It had been but a short distance from Holborn to Camberwell and yet the journey seemed to have taken us ever further into the night. By the time we arrived, a thick fog was rolling through the streets, deadening the air and turning the last commuters into ghosts. A growler lumbered past. I heard the clatter of the horse’s hooves and the creak of the wheels but the carriage itself was little more than a dark shadow, vanishing around a corner.
Jones lived close to the station. I have to say that his property was very much as I had imagined it might be: a handsome terraced house with bay windows and white stucco pillars in front of a solid, black-painted door. The style was typically English, the effect one of calm and security. Three steps led up from the street and in climbing them I had a strange sense that I was leaving all the perils of the day behind. Perhaps it was the warm glow of light that I could discern, leaking through the edges of the curtained windows. Or maybe it was the smell of meat and vegetables that wafted up from the kitchen somewhere below. But I was already glad to be here. We entered a narrow hallway with a carpeted staircase opposite and Jones led me through a doorway and into the front room.

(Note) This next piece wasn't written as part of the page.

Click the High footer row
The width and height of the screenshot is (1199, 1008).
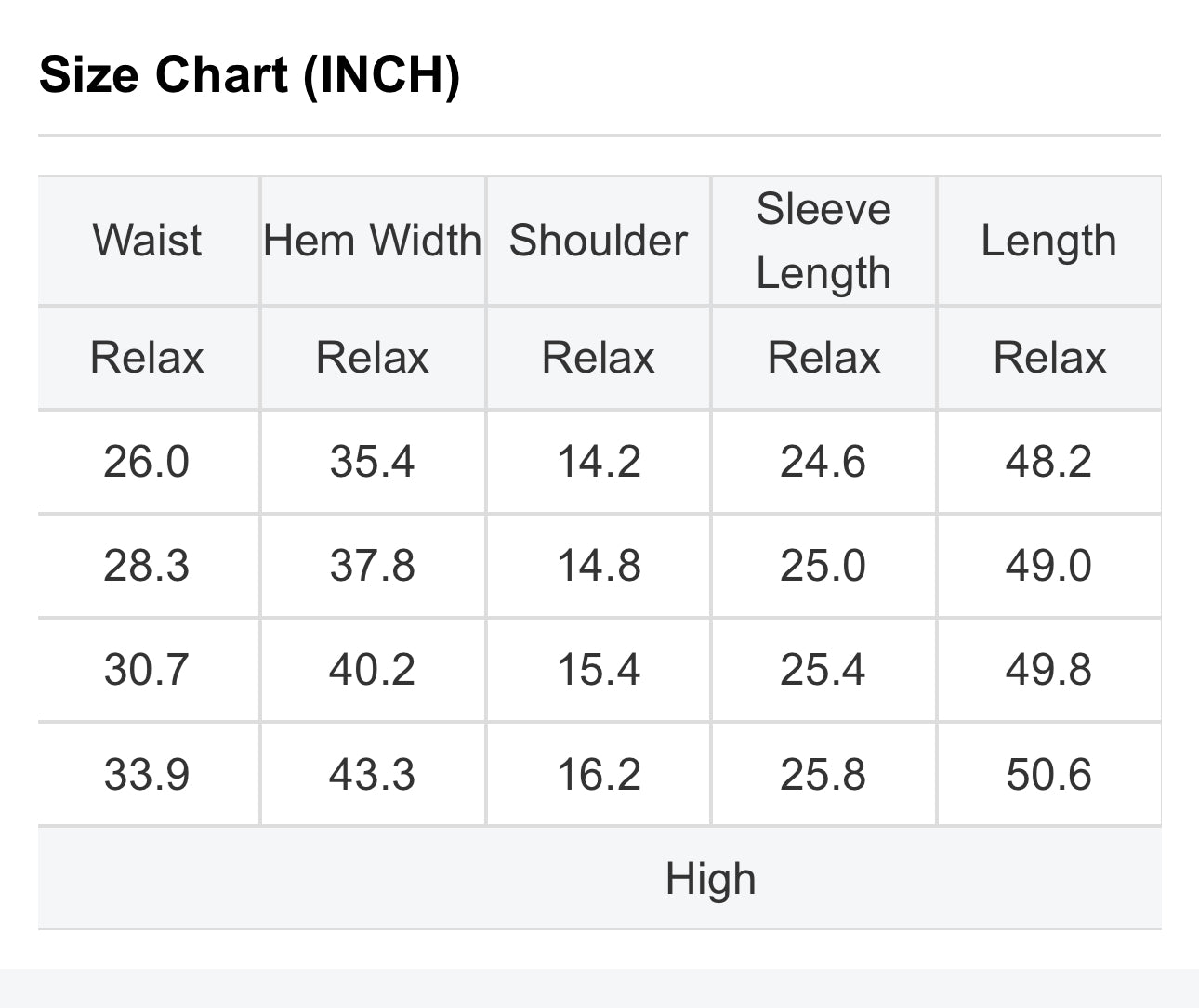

In fact the room ran the full length of the house, with a folding screen pulled back to reveal a dining table set for three at the front, a library and a piano at the back. There was a fire burning in the hearth but it was hardly needed. With the abundant furniture, the embroidered boxes and baskets, the dark red wallpaper and the heavy curtains, the room was already cosy enough.
Mrs Jones was sitting in a plush armchair with a strikingly pretty six-year-old girl leaning against her, the policeman puppet dangling over her arm. Her mother had been reading to her but as we came in she closed the book and the little girl turned, delighted to see us. She had none of her father’s looks. With her light brown hair, tumbling in ringlets, her bright green eyes and smile, she was much more her mother’s daughter, for Elspeth Jones clearly reflected her across the years.
‘Not in bed yet, Beatrice?’ Jones asked.
‘No, Papa. Mama said I could stay up.’
‘Well, this is the gentleman I imagine you wish to meet; my friend, Mr Frederick Chase.’
‘Good evening, sir,’ the girl said. She showed me the doll. ‘This came from Paris. My papa gave him to me.’
‘He seems a fine fellow,’ I said. I always felt uncomfortable around children and tried not to show it.
‘I have never met an American before.’
‘I hope you will not find me very different from yourself. It was not so many years ago that my ancestors left this country. My great-grandfather came from London. A place called Bow.’
‘Is New York very loud?’
‘Loud?’ I smiled. It was such an odd choice of word. ‘Well, it’s certainly very busy. And the buildings are very tall. Some of them are so tall that we call them skyscrapers.’
‘Because they scrape the sky?’
‘Because they seem to.’
‘That’s enough now, Beatrice. Nanny is waiting for you upstairs.’ Mrs Jones turned to me. ‘She is so inquisitive that one day I’m sure she’ll be a detective, just like her father.’
‘I fear it will be some time before the Metropolitan Police are prepared to admit women to their ranks,’ Jones remarked.
‘Then she can be a lady detective, like Mrs Gladden in those excellent books of Mr Forrester’s.’ She smiled at her daughter. ‘You may say good night to Mr Chase.’
‘Good night, Mr Chase.’ Obediently, the little girl hurried out of the room.
I turned my attention to Elspeth Jones. She was, as I had at once perceived, very similar in looks to her daughter although her hair had been cut short over her forehead and gathered up in the Grecian style. She struck me somehow as a very caring woman, one who would bring a quiet intelligence to everything she did. She was simply dressed in a shade of dusty pink with a belt and a high collar and no jewellery that I could see. Now that Beatrice had gone, she gave me her full attention.
‘Mr Chase,’ she said. ‘I am very pleased to meet you.’
‘And you, ma’am,’ I returned.
‘Will you have some grog?’ She gestured and I saw a jug and three glasses had been set out on a brass table beside the fire. ‘It seems these wintery nights will never end and I like to have something warm waiting when my husband returns home.’
She poured three glasses of the tincture and we sat together in that slightly awkward silence that comes when people meet each other for the first time and none of them is quite sure how to proceed. But then the maid appeared to say that dinner was ready and once we had taken our places at the table, the company became more at ease.